Why is the Greek letter phi translated into English as “ph” and not “f”?

Because when Latin started transliterating Greek, φ was still pronounced as /pʰ/: a p followed by an h. The shift of /pʰ/ to /ɸ/ to /f/ occurred later (the first evidence for it, Koine Greek phonology notes, is from Pompeii.)

Why are there relatively few personal names shared between Indo-European languages?

Brian is of course correct that naming simply isn’t as stable as, say, the Swadesh-100 list of core vocabulary, or for that matter syntax (VSO, SOV, SVO).

Things change much more quickly now than they used to, so you could object to Brian’s example. In English, the most popular names change radically every couple of decades; name fashions moved in a time scale of centuries in the 1500s. In Greece, where naming traditions were much more conservative until quite recently, names are specific to regions, and perpetuated from grandparent to grandchild. (Manuel is stereotypically Cretan, Athanasius is mainland.)

Christian names (not only from the Bible, but also names of saints) have of course also displaced other naming traditions to greater or lesser extents.
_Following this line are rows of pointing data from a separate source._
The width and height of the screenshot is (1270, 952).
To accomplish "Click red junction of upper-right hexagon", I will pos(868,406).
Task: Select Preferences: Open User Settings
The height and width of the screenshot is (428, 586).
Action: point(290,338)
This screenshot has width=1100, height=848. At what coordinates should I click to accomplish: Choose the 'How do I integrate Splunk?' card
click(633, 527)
Well, writ large, you see change in naming tradition in the branches of Indo-European as well. Germanic, Greek and Indic share a naming tradition of compounds: Themistocles “glory of law”, Archimedes “counsel of leaders”. This is likely an Indo-European inheritance, and may or may not have been just for nobles. But there’s no trace of it in Latin.

How come there is only one written musical language for western music, when there are so many different spoken languages?
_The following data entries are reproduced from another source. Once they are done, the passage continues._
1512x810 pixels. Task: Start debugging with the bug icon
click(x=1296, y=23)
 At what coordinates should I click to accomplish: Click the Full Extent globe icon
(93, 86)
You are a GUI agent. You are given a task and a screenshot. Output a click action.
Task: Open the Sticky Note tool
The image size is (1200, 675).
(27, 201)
OP, your question appears to be about musical notation (written language), not about the language of music per se.

Western musical notation developed out of Mensural notation , which in turn developed out of Neumatic notation.

The Byzantine Notation system is an independent development of neumatic notation, used in the Greek church, which looks nothing like Western notation. The Znamenny chant notation is the Russian derivative of Byzantine Notation. Hold that thought.

The comparison to make is not between musical written notation and different spoken languages. The comparison to make is between written notation of music and written notation of language.

The written notation of language is a script. In Europe, there’s Roman script, Greek script, and Cyrillic script.

There are many different spoken languages in Western Europe, but all use the same Roman script. They all use the same Roman script, because they all got literacy through the Catholic church, which used Latin.

The countries of Orthodox Eastern Europe did not use Roman script. They used Cyrillic (which was based on Greek), because they all got literacy through the Orthodox church.

There was an Ancient Greek musical notation, but it did not survive. Music notation in mediaeval Europe started in the church. And there was a Catholic tradition of notation (neumes, then mensural), and an Orthodox tradition of notation (Byzantine and znamenny).

Since all Catholic countries shared the same musical notation, it was straightforward for them to keep sharing the same musical notation, when it developed into something recognisably modern in the 1600s (even if by then music was also secular, and they weren’t all Catholic).

So there is only one written musical language for western music, for the exact same reason there is only one script for Western European languages.